— Start INPUT DATA —

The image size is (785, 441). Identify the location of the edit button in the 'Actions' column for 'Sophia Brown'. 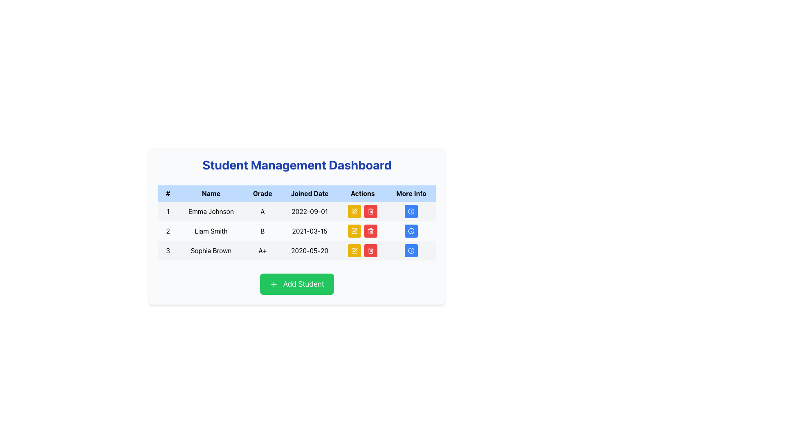
(354, 250).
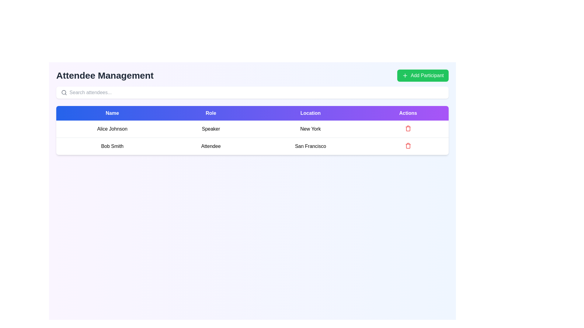 The width and height of the screenshot is (584, 328). What do you see at coordinates (408, 146) in the screenshot?
I see `the Trash Can icon located in the Actions column next to Bob Smith's entry` at bounding box center [408, 146].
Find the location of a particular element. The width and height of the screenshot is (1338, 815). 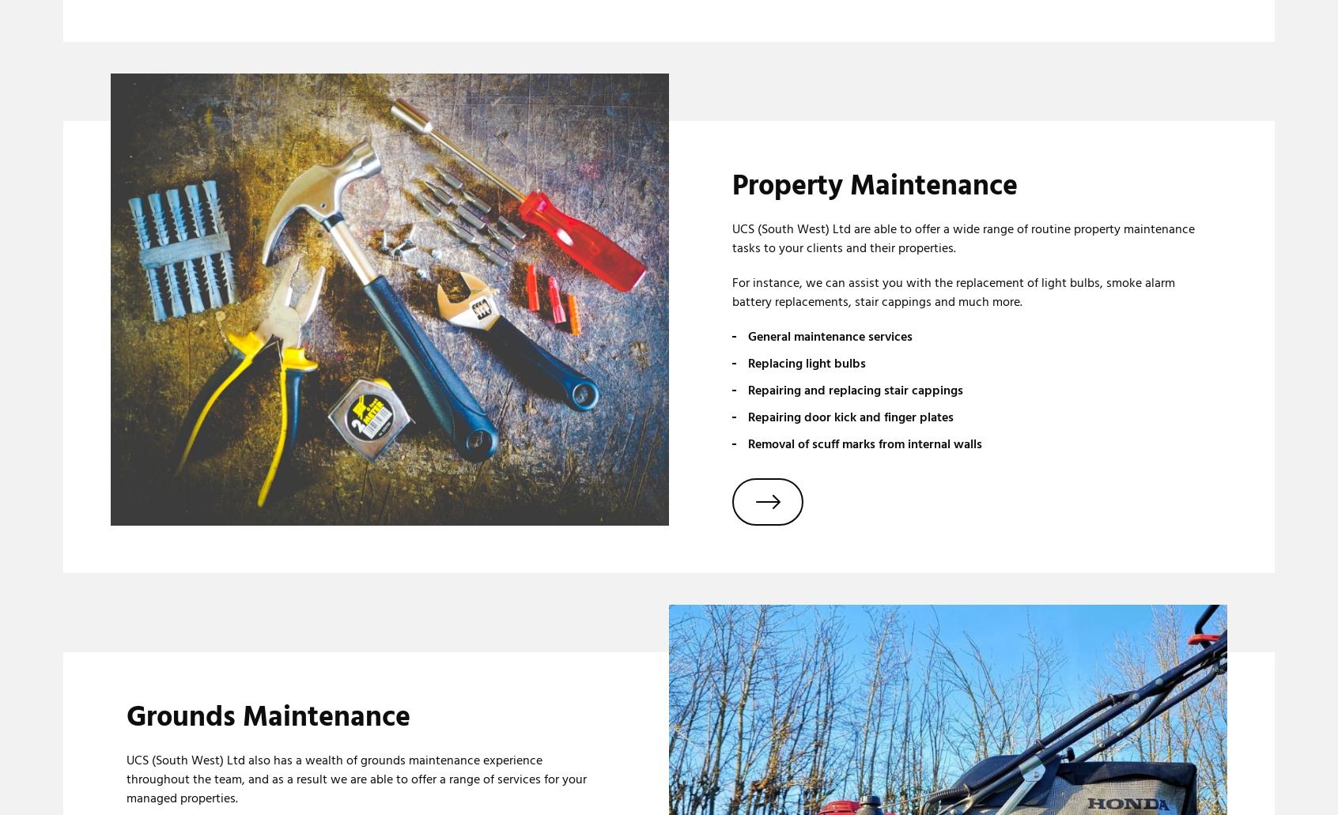

'Removal of scuff marks from internal walls' is located at coordinates (747, 443).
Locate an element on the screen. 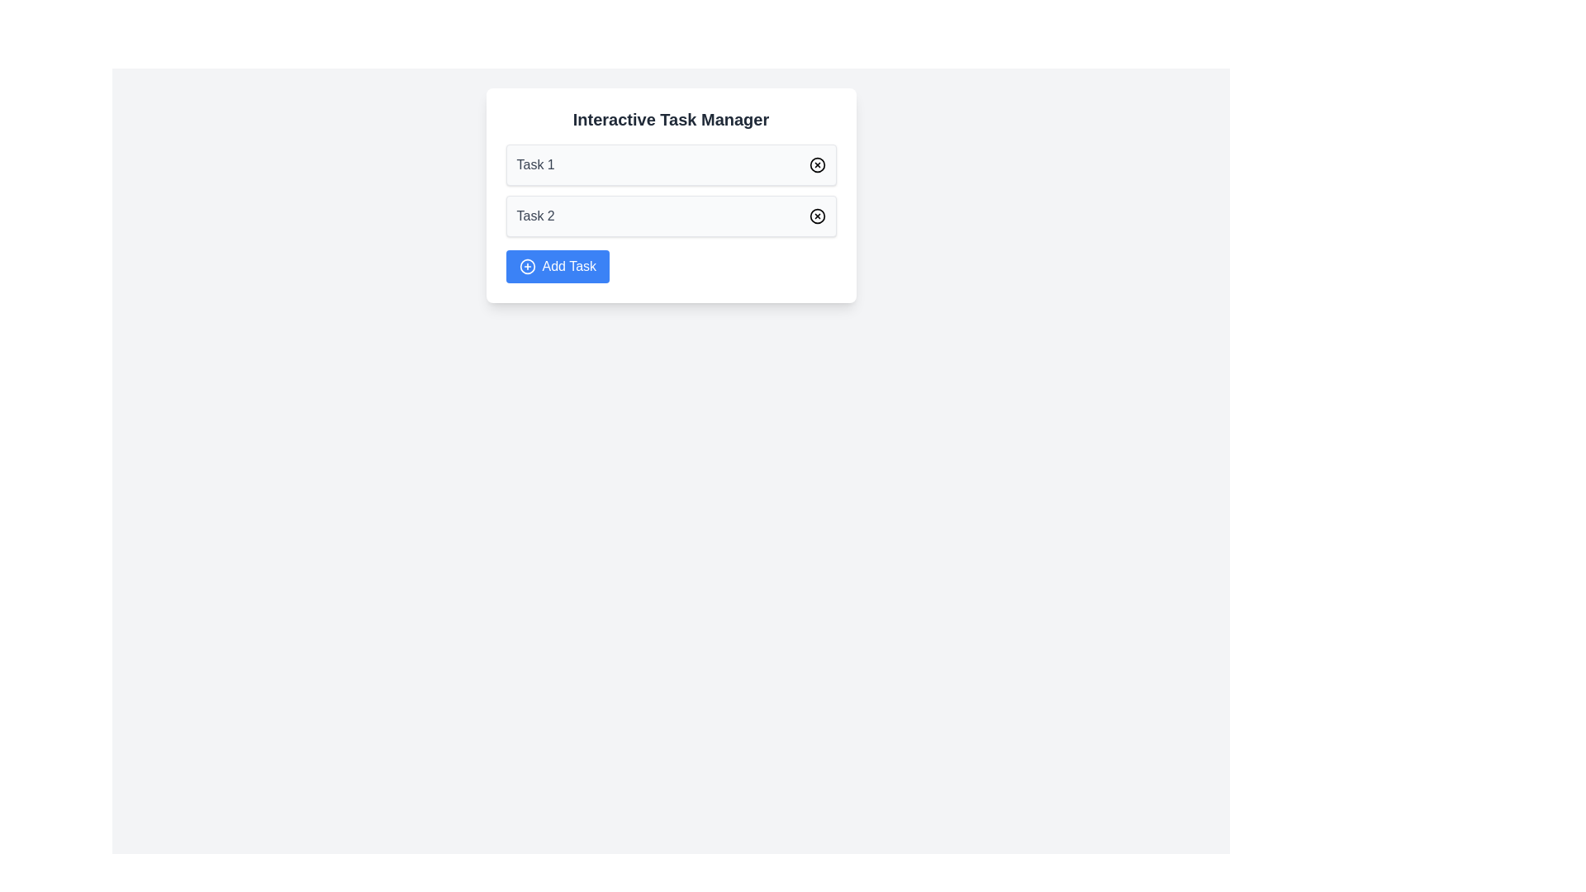 The width and height of the screenshot is (1586, 892). the circular outline graphic that is part of the 'Add Task' button, located below the list of tasks in the dialog box is located at coordinates (526, 266).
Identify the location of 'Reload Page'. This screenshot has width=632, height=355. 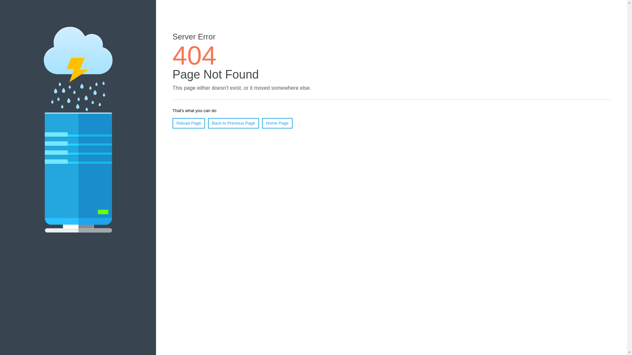
(188, 123).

— End INPUT DATA —

▶ [WHAT YOU NEED TO DO] Extract verbatim the data from its beginning through the line containing "coordinates (747, 443).", inclusive, omitting the pictures.

▶ [SOLUTION FOR THIS PROBLEM]
The image size is (785, 441). Identify the location of the edit button in the 'Actions' column for 'Sophia Brown'. 
(354, 250).
 The width and height of the screenshot is (584, 328). What do you see at coordinates (408, 146) in the screenshot?
I see `the Trash Can icon located in the Actions column next to Bob Smith's entry` at bounding box center [408, 146].
Find the location of a particular element. The width and height of the screenshot is (1338, 815). 

'Removal of scuff marks from internal walls' is located at coordinates (747, 443).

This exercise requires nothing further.